In June 2019, just days before the law’s effective date, the Indiana Southern District Court preliminarily enjoined the act’s enforcement on grounds that the fetal demise requirement imposes a substantial undue burden on the right of a woman in Indiana to seek a pre-viability abortion in the second trimester. The state did not appeal that decision.

But in late December 2020, after learning of a 2012 peer-reviewed study authored by doctors affiliated with Thomas Jefferson University Hospital in Philadelphia, “Fetal Intracardiac Chloride Injection to Expedite Second-Trimester Dilation and Evacuation,” the state served a documents subpoena on the hospital, seeking data and patient medical records underlying the study, additional patient medical records where fetal demise was first induced and an abortion performed when the gestational age was less than 18 weeks, and any policies/procedures documents relating to performing abortions where fetal demise is first induced.

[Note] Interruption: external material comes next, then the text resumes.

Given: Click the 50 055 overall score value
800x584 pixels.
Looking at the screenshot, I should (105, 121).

The hospital ultimately responded that, other than a single document deemed responsive to the request for policies/procedures, it had no other responsive information. As to the lone document identified as responsive, the hospital refused to produce it on the ground that it was not relevant to the litigation.

The state responded with a deposition subpoena seeking Rule 30(b)(6) testimony related to 13 topics, including the “process” the hospital used to search for potentially relevant documents and to determine it had identified responsive documents, the volume of documents located in attempting to identify responsive documents, whether it searched “all hospital, departmental, individual healthcare provider documents, and individual patient medical records,” and its system for maintaining records about abortions performed at 18 weeks’ or less gestation.

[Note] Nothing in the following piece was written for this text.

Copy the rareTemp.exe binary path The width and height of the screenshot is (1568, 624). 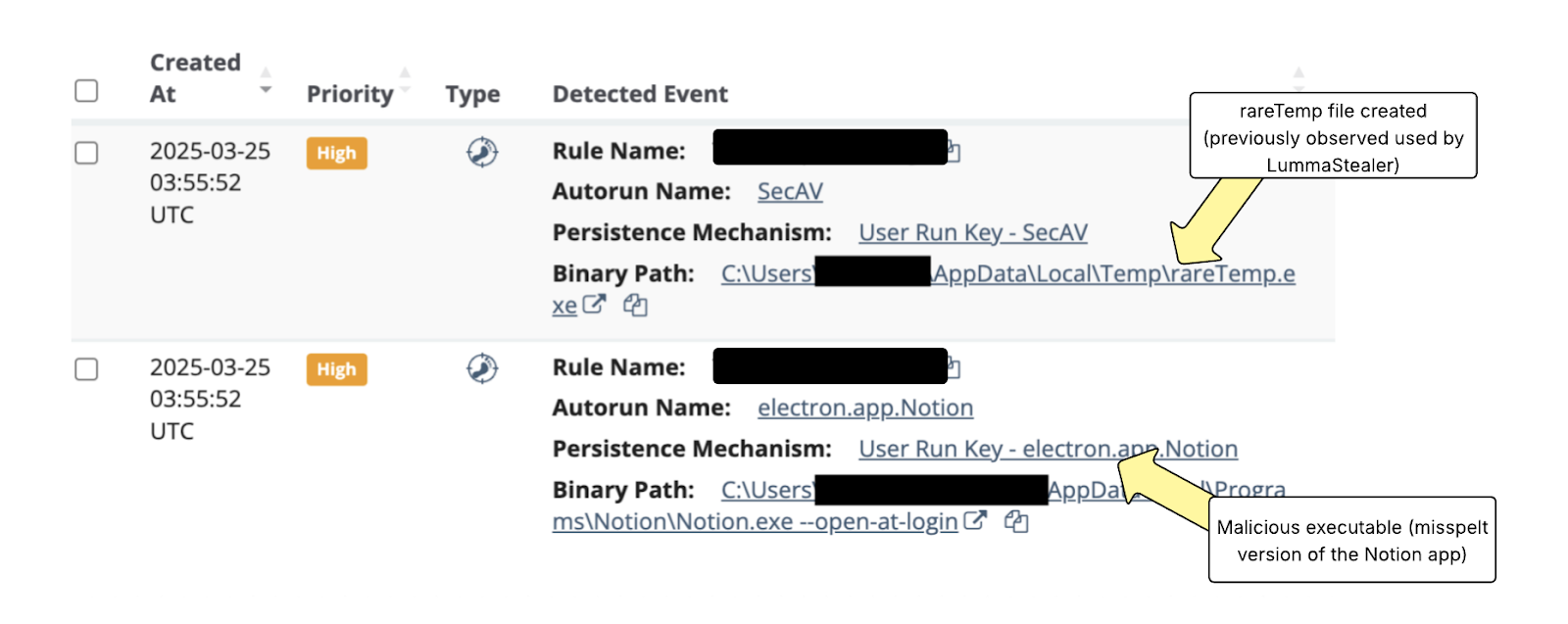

The hospital moved to quash the deposition subpoena, and the state filed a cross-motion to enforce the subpoena and to compel the hospital to produce the policies/procedures document.

In July, Magistrate Judge Debra McVicker Lynch granted the hospital’s request to quash the deposition subpoena but also granted the state’s motion to compel the hospital to produce the single responsive document it had identified but refused to turn over.

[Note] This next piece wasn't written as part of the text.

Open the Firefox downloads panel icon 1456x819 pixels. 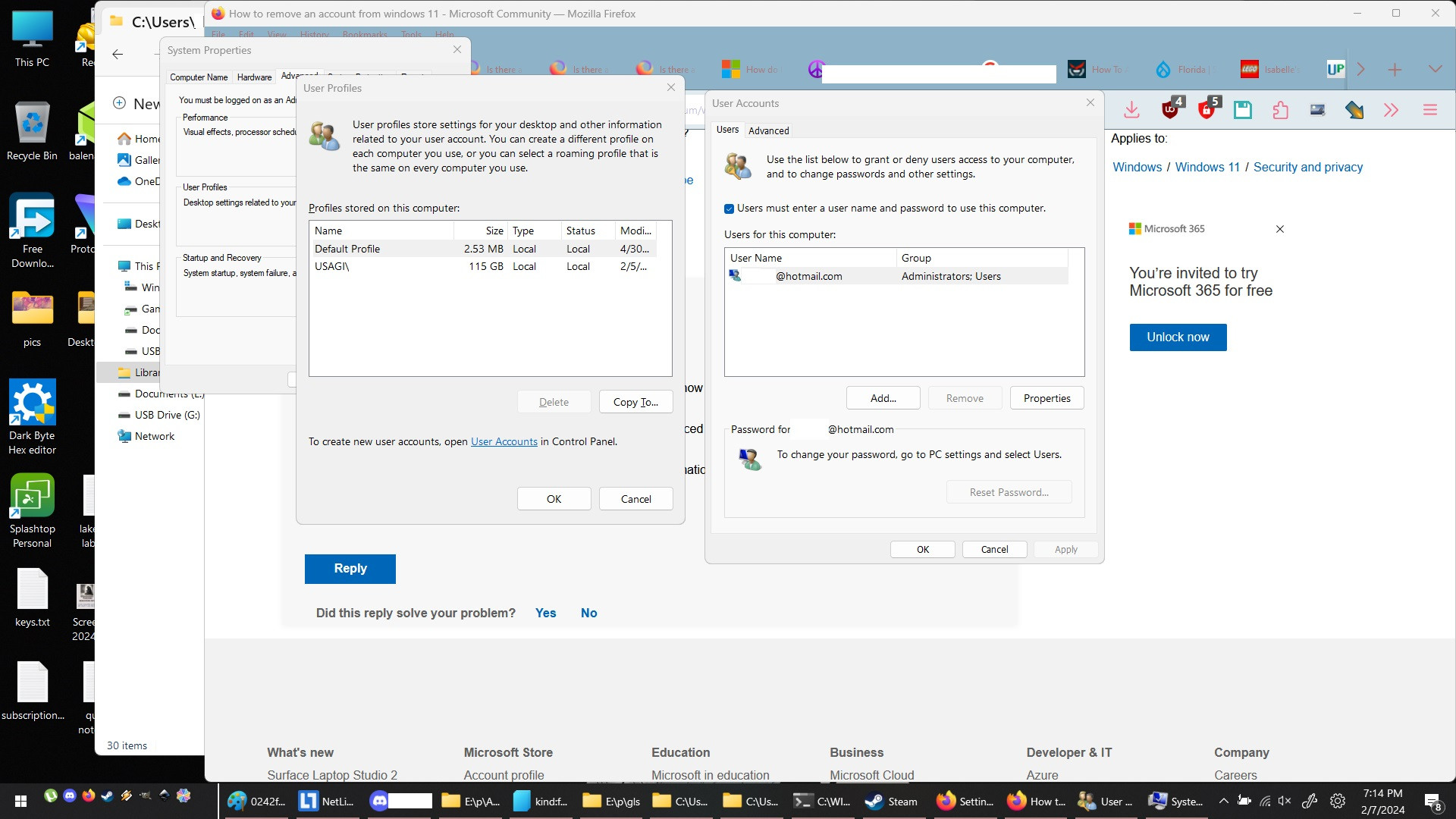click(1131, 110)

In its objection, the state argued the magistrate judge committed clear error in denying it the opportunity to depose the hospital regarding its search for records, but Senior Judge Sarah Evans Barker disagreed and overruled the objection in a Dec. 3 order.

“In reaching her determination, the Magistrate Judge carefully considered and thoroughly addressed each argument advanced by the State regarding the Hospital’s alleged bad faith, including, inter alia, what the State characterizes as the Hospital’s ‘improper’ delay in responding to the subpoena, ‘hostility’ to the State’s position, ‘improper’ objections to discovery, and ‘evasive’ and ‘inconsistent’ statements during the meet and confer process,” Barker wrote. “After a careful review of the facts, we see no clear legal or factual error in the Magistrate Judge’s well-reasoned analysis, and, for the same reasons set forth in the Order, are likewise not persuaded that the Hospital’s conduct evinces a lack of good faith in its efforts to comply with the State’s discovery requests.

“… Far from being clearly erroneous or contrary to law, this conclusion aligns with the broad powers Rule 45 provides courts to protect nonparties from undue burden or expense,” Barker continued. “For these reasons, contrary to Defendants’ contentions, the Magistrate Judge’s Order is a correct exercise of the court’s broad discretion in controlling discovery and is consistent with the Federal Rules of Civil Procedure.”